There are some valid reasons for considering closing the University of South Florida’s undergraduate College of Education program in lieu of a graduate program. Among them, years of dwindling enrollment and a need for budget cuts in the wake of the pandemic. Such a dramatic step, however, needs deft handling, including getting input from the leaders who run the local school districts — the people who hire many of those newly minted teachers. But university administrators left those partners out in the cold. The decision to close the program even caught their own board members by surprise. Whatever you think of the decision, USF leaders get an F in public relations and community outreach.
USF College of Education’s interim dean announced the news in a letter to faculty in the middle of October, calling it a “strategic reimagining and reconfiguring” of the undergraduate school to become a graduate school, possibly under the College of Behavioral and Community Sciences. USF education students would take five years to receive a Master of Arts in Teaching, instead of the four-year undergraduate degree. School leaders likened the program to the one at the University of Florida, as well as Harvard and Stanford.
Administrators say the restructuring will save the university $6.8 million over the next two years. They also point to the program’s falling enrollment, which only had 1,066 undergraduates and 1,318 graduate students in 2019, compared to 2,893 and 2,224 in 2009.

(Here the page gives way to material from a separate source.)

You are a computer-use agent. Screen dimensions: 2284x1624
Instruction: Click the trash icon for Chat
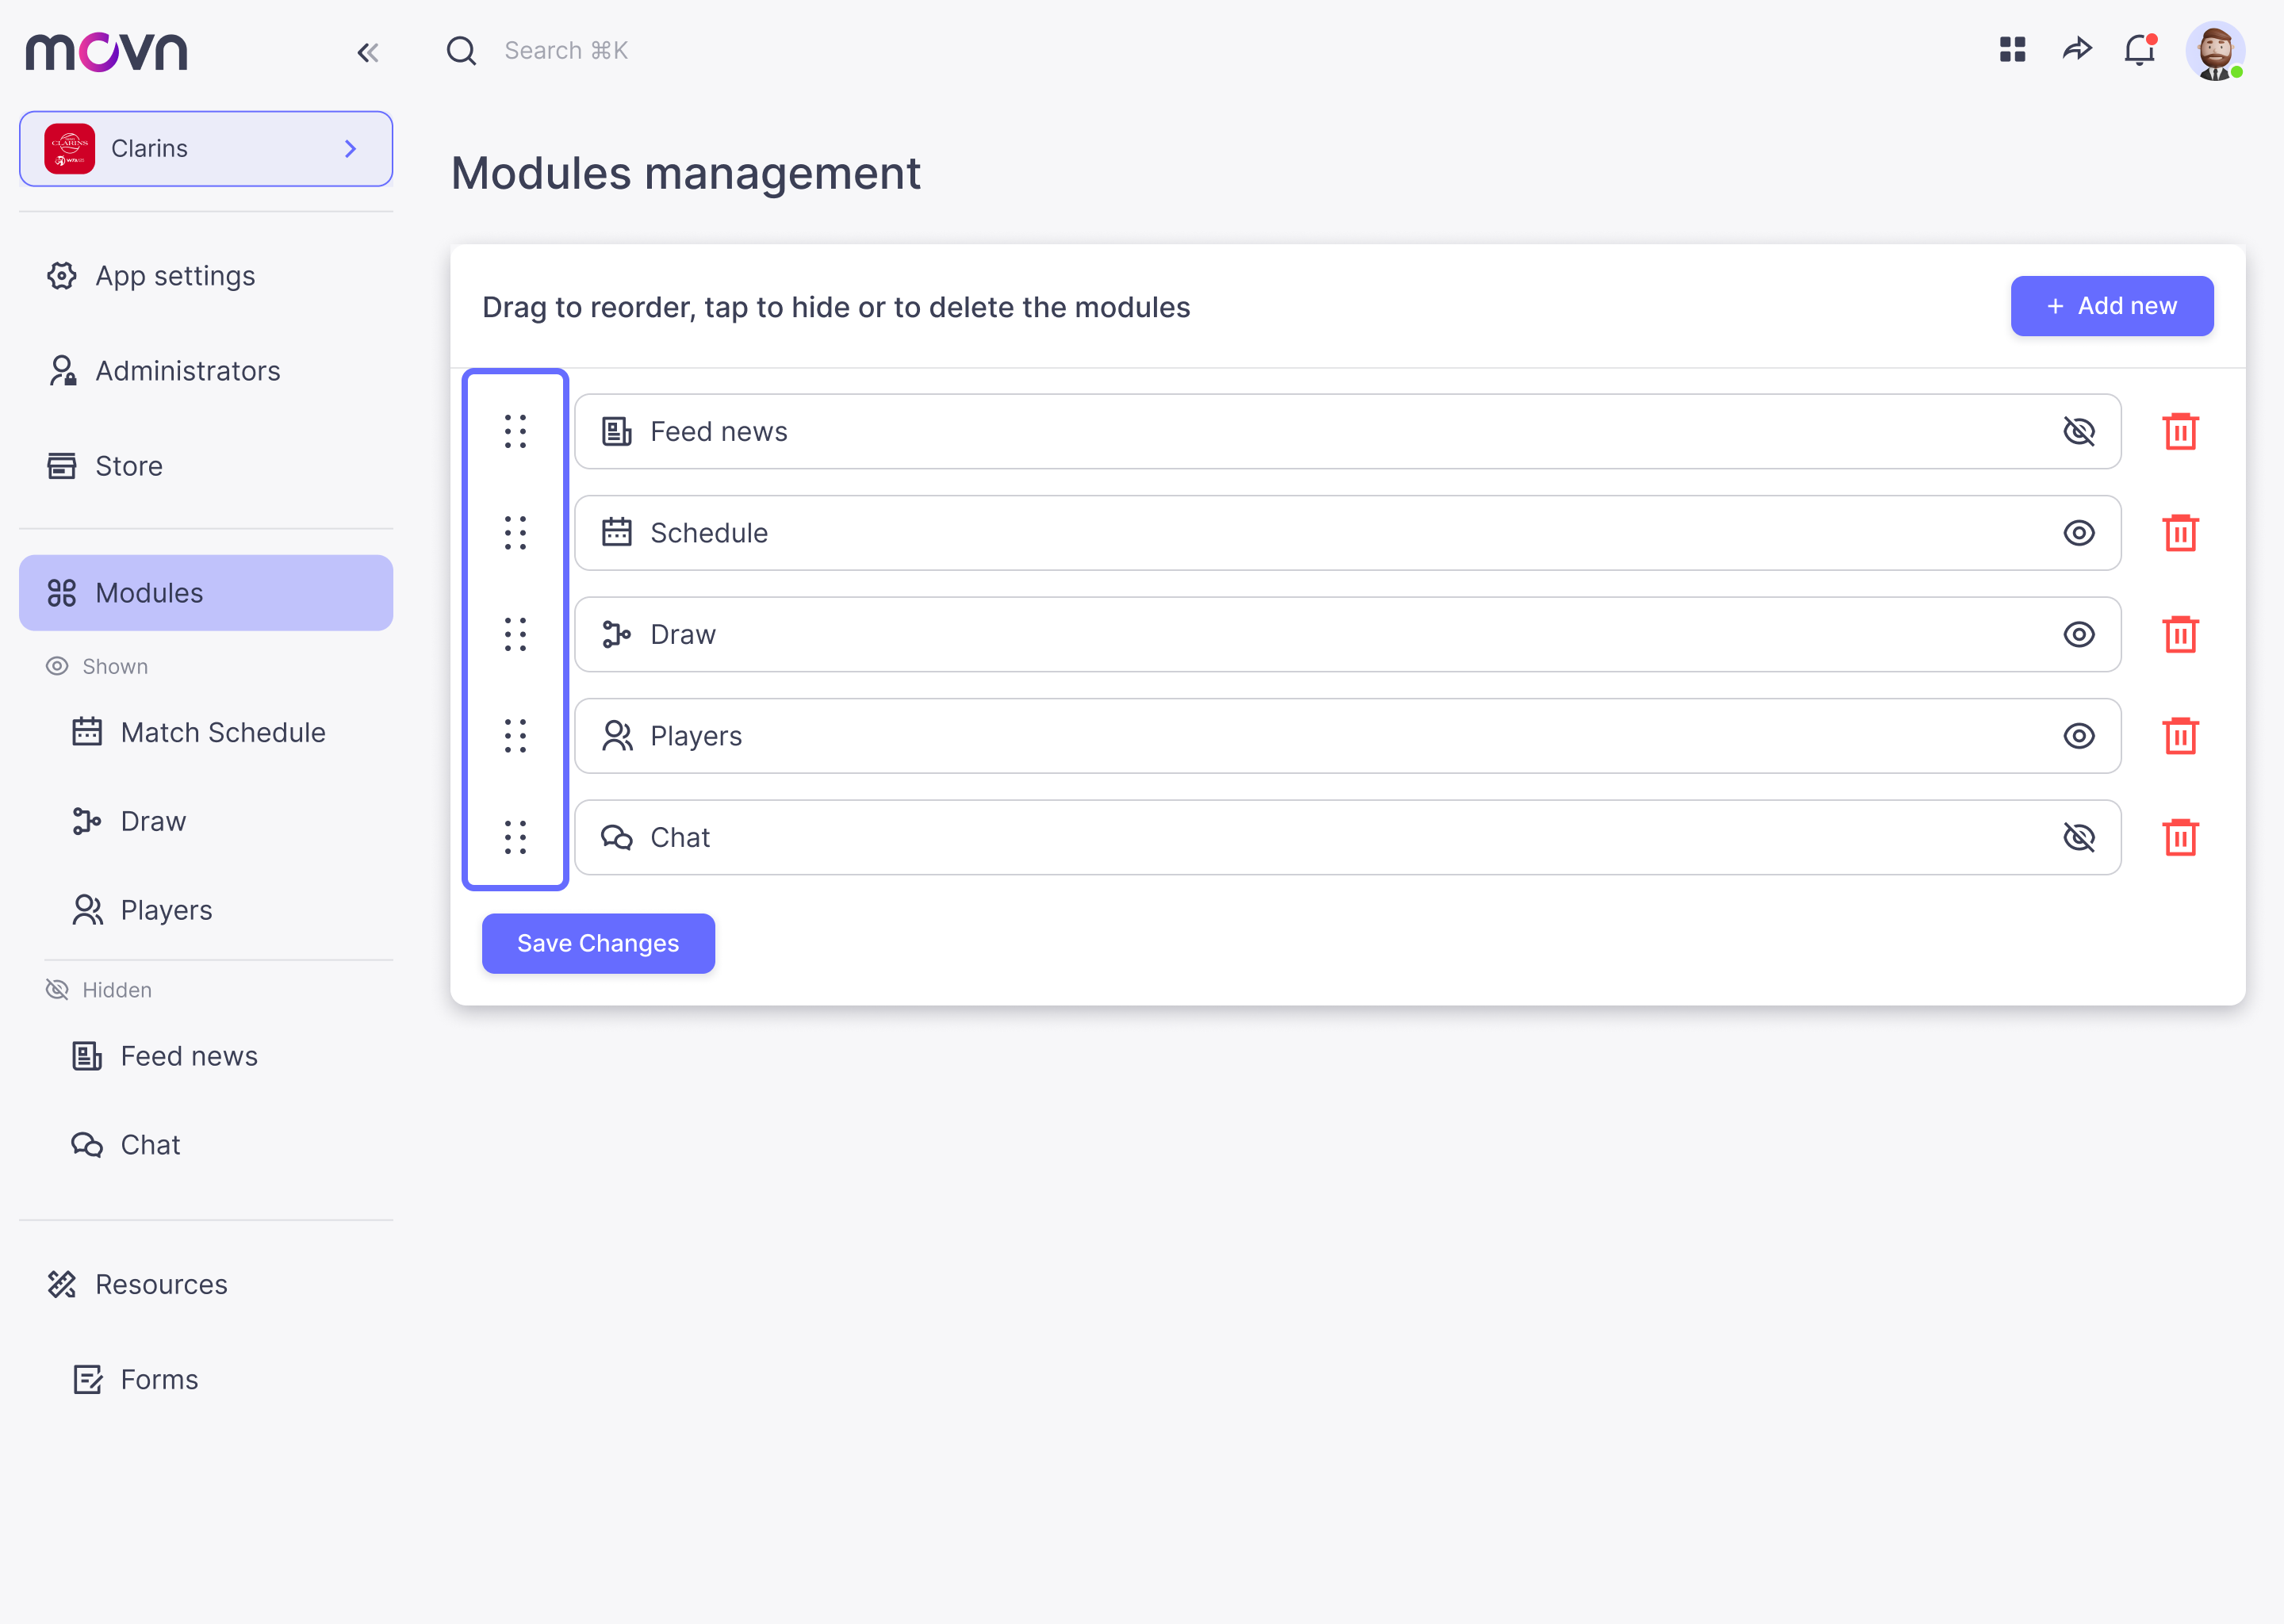pos(2179,838)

There may be good reasons to restructure the education program, but it was an unforced error for the university not to bring local school districts into the fold. The districts depend on USF’s undergraduate program for hiring, especially at a time when there is a teacher shortage. In Pasco County, 1,887 of about 5,000 educators in the public school system got their degree from USF, roughly 38 percent. In Pinellas, numbers were similar: The district hires roughly a quarter of its 600 to 800 new teachers a year from USF’s undergraduate program.
USF’s trustees chastised the administration at a board meeting Tuesday. The issue was not on the official agenda, but board members were so incensed that they brought it up anyway. Their complaints largely centered on the university’s secretive handling of the decision, having not notified many of the board members about it in advance of their announcement.
USF administrators should remember that their decisions — whether it be closing an undergraduate school or consolidating campuses — do not happen in a vacuum. They affect the region that helps support the public university. Community partners like the local school districts deserve better than to be blindsided by controversial decisions.